YOUR TASK →
Rewrite the lines below, replacing each occurrence of "The width and height of the screenshot is" with "The screenshot's width and height are" and keeping everything else unchanged.

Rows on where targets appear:

________________________________________

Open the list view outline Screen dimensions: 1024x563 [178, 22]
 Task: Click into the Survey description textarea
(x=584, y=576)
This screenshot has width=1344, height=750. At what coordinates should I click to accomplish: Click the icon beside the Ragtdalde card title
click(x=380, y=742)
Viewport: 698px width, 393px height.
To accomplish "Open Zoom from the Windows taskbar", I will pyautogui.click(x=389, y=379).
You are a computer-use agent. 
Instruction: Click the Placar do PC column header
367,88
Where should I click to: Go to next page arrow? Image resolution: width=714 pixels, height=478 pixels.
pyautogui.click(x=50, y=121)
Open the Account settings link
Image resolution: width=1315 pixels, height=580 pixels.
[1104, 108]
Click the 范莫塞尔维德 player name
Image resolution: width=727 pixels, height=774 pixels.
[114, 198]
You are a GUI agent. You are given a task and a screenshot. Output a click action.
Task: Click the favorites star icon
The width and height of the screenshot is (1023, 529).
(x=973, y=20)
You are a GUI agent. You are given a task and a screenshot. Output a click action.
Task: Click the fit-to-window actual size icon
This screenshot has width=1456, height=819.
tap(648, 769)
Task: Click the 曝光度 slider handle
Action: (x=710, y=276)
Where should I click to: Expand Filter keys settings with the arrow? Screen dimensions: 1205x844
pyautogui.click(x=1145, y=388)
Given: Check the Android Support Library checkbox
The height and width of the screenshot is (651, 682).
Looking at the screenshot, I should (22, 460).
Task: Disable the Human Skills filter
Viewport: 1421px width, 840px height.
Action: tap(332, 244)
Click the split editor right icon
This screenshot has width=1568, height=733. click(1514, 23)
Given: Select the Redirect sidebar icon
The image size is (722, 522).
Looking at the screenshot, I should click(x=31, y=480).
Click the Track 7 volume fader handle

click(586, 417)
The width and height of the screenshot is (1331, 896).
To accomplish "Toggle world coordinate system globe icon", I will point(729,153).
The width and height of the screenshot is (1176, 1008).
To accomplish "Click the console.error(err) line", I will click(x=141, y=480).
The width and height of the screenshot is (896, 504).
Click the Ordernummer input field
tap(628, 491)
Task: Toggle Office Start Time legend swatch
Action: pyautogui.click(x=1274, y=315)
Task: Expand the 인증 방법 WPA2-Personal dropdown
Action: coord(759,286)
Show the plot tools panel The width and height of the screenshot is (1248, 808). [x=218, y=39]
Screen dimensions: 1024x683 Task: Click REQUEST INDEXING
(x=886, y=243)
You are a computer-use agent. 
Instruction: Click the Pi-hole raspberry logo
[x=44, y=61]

________________________________________

WRITTEN SOLUTION →
Open the list view outline Screen dimensions: 1024x563 [178, 22]
 Task: Click into the Survey description textarea
(x=584, y=576)
This screenshot has width=1344, height=750. At what coordinates should I click to accomplish: Click the icon beside the Ragtdalde card title
click(x=380, y=742)
Viewport: 698px width, 393px height.
To accomplish "Open Zoom from the Windows taskbar", I will pyautogui.click(x=389, y=379).
You are a computer-use agent. 
Instruction: Click the Placar do PC column header
367,88
Where should I click to: Go to next page arrow? Image resolution: width=714 pixels, height=478 pixels.
pyautogui.click(x=50, y=121)
Open the Account settings link
Image resolution: width=1315 pixels, height=580 pixels.
[1104, 108]
Click the 范莫塞尔维德 player name
Image resolution: width=727 pixels, height=774 pixels.
[114, 198]
You are a GUI agent. You are given a task and a screenshot. Output a click action.
Task: Click the favorites star icon
The screenshot's width and height are (1023, 529).
(x=973, y=20)
You are a GUI agent. You are given a task and a screenshot. Output a click action.
Task: Click the fit-to-window actual size icon
This screenshot has width=1456, height=819.
tap(648, 769)
Task: Click the 曝光度 slider handle
Action: (x=710, y=276)
Where should I click to: Expand Filter keys settings with the arrow? Screen dimensions: 1205x844
pyautogui.click(x=1145, y=388)
Given: Check the Android Support Library checkbox
The height and width of the screenshot is (651, 682).
Looking at the screenshot, I should (22, 460).
Task: Disable the Human Skills filter
Viewport: 1421px width, 840px height.
Action: tap(332, 244)
Click the split editor right icon
This screenshot has width=1568, height=733. click(1514, 23)
Given: Select the Redirect sidebar icon
The image size is (722, 522).
Looking at the screenshot, I should click(x=31, y=480).
Click the Track 7 volume fader handle

click(586, 417)
The screenshot's width and height are (1331, 896).
To accomplish "Toggle world coordinate system globe icon", I will point(729,153).
The screenshot's width and height are (1176, 1008).
To accomplish "Click the console.error(err) line", I will click(x=141, y=480).
The screenshot's width and height are (896, 504).
Click the Ordernummer input field
tap(628, 491)
Task: Toggle Office Start Time legend swatch
Action: pyautogui.click(x=1274, y=315)
Task: Expand the 인증 방법 WPA2-Personal dropdown
Action: coord(759,286)
Show the plot tools panel The screenshot's width and height are (1248, 808). [x=218, y=39]
Screen dimensions: 1024x683 Task: Click REQUEST INDEXING
(x=886, y=243)
You are a computer-use agent. 
Instruction: Click the Pi-hole raspberry logo
[x=44, y=61]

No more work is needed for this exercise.